**RECORDS PROVIDED:**
════════════════

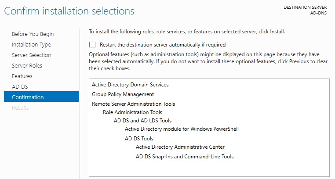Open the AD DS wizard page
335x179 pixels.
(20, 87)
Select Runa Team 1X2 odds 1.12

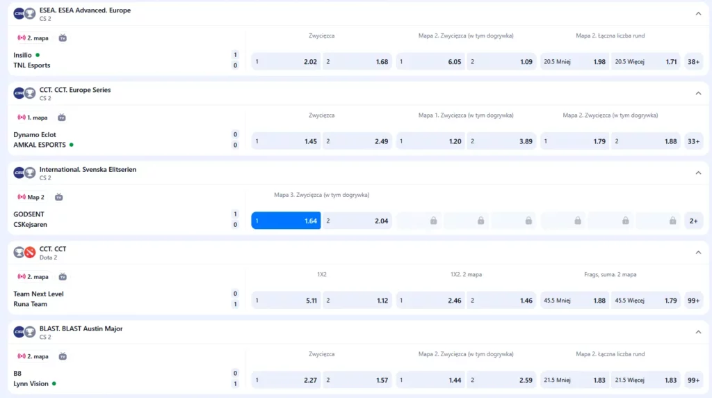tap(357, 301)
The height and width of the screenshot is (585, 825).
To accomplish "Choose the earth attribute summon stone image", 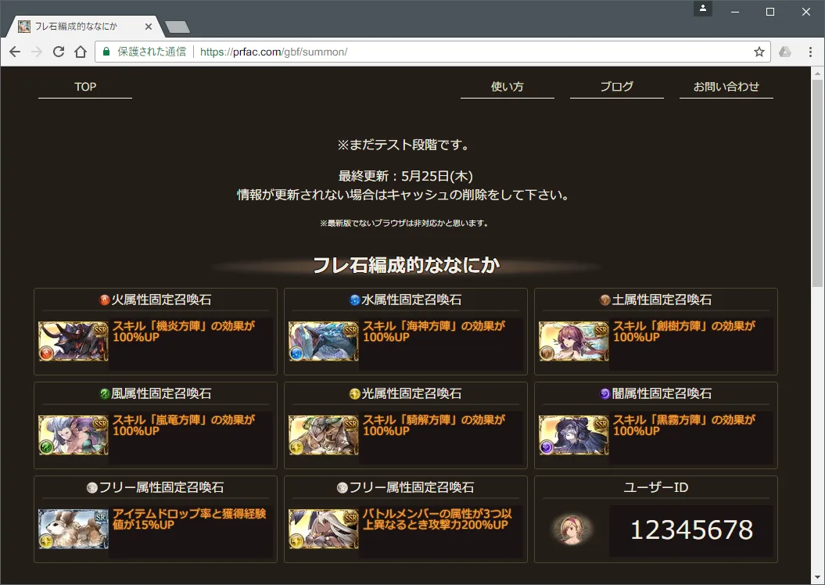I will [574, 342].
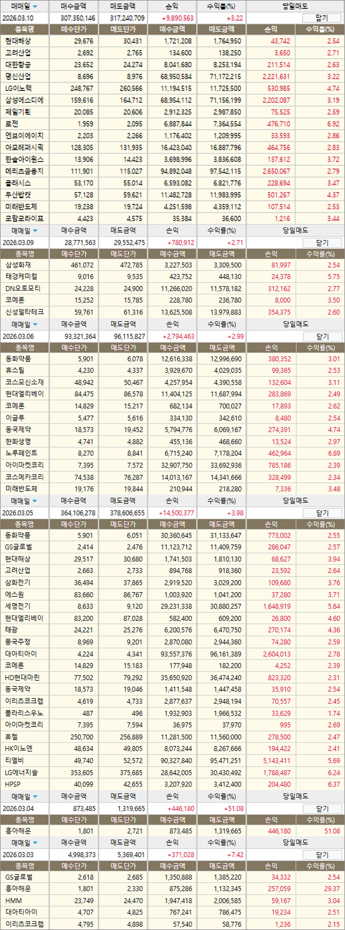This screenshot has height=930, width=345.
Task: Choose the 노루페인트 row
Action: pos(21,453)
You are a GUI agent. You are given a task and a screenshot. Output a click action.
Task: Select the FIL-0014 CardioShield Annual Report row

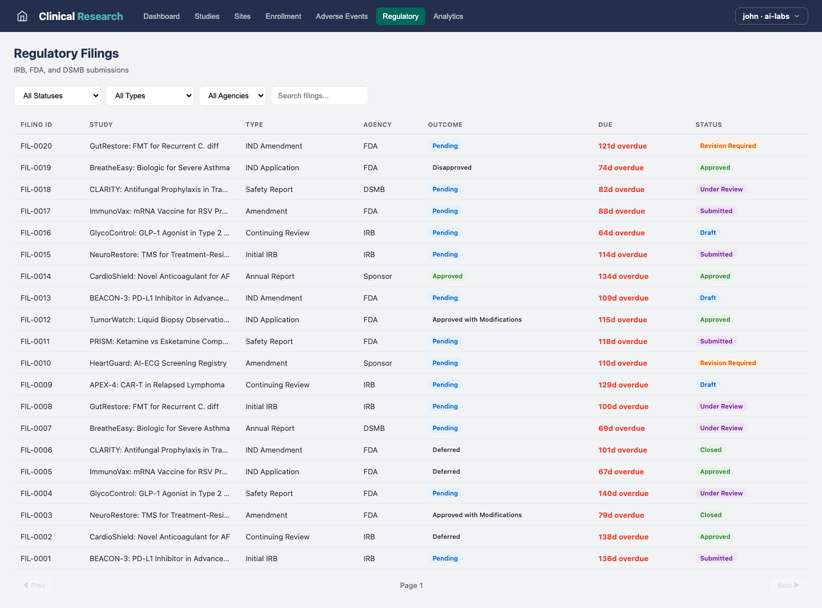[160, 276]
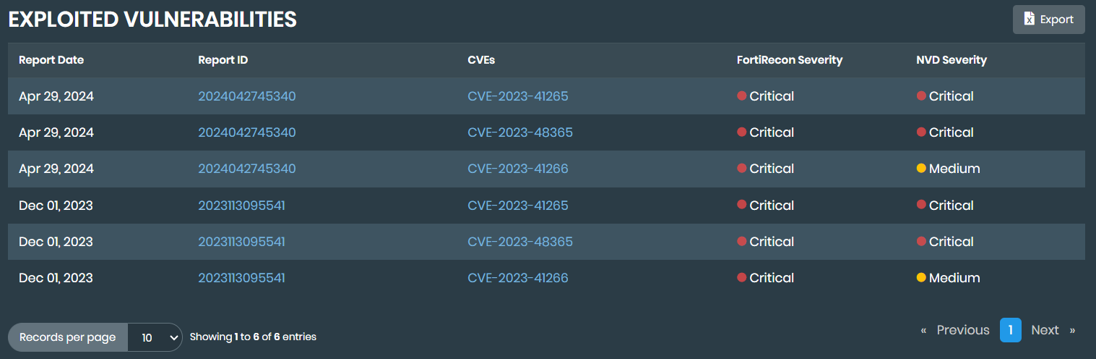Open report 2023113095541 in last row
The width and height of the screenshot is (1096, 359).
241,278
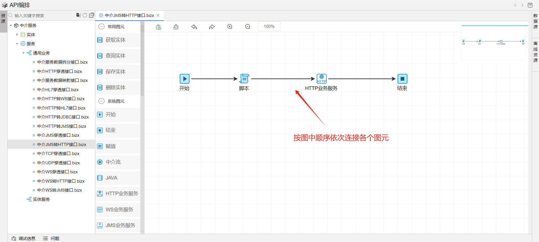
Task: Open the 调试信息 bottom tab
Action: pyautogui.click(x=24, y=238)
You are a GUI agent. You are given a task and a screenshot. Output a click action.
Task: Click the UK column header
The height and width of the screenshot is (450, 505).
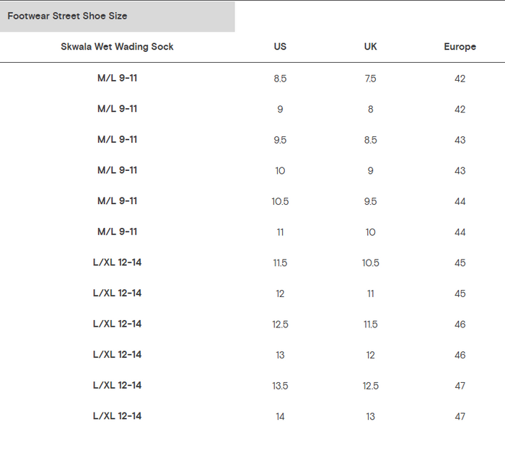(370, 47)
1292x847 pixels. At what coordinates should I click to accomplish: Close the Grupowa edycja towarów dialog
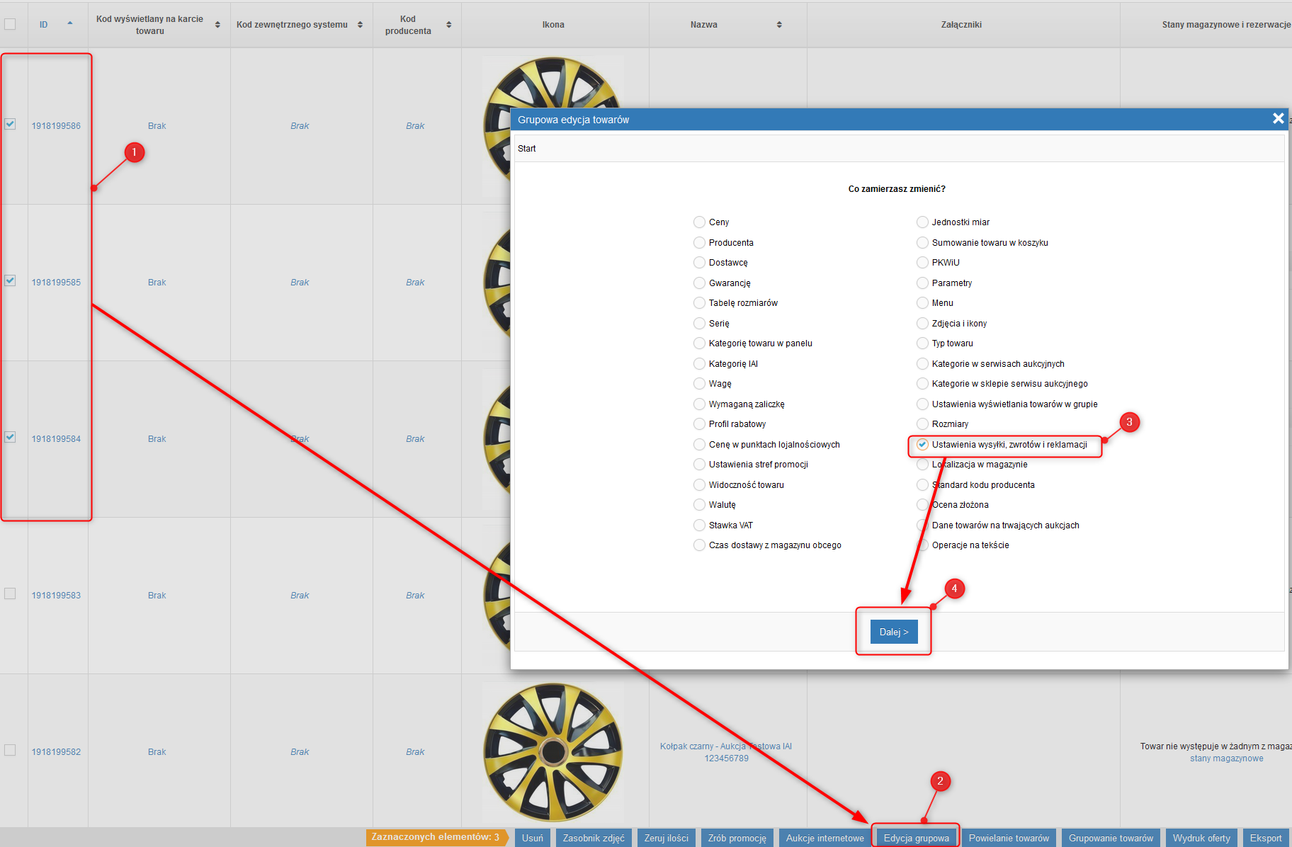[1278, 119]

════════════════

**WHAT YOU ARE ASKED TO DO:**
Starting with the line that contains "Task: Select the", copy every line word for word through the end of the listing above, but leave out the pictures.

**EXERCISE ANSWER:**
Task: Select the FIL-0014 CardioShield Annual Report row

[160, 276]
Open report 2023113095541 in last row
The width and height of the screenshot is (1096, 359).
241,278
Task: Open the 调试信息 bottom tab
Action: pyautogui.click(x=24, y=238)
You are a GUI agent. You are given a task and a screenshot. Output a click action.
Task: Click the UK column header
The height and width of the screenshot is (450, 505).
(370, 47)
1292x847 pixels. At what coordinates should I click to accomplish: Close the Grupowa edycja towarów dialog
[1278, 119]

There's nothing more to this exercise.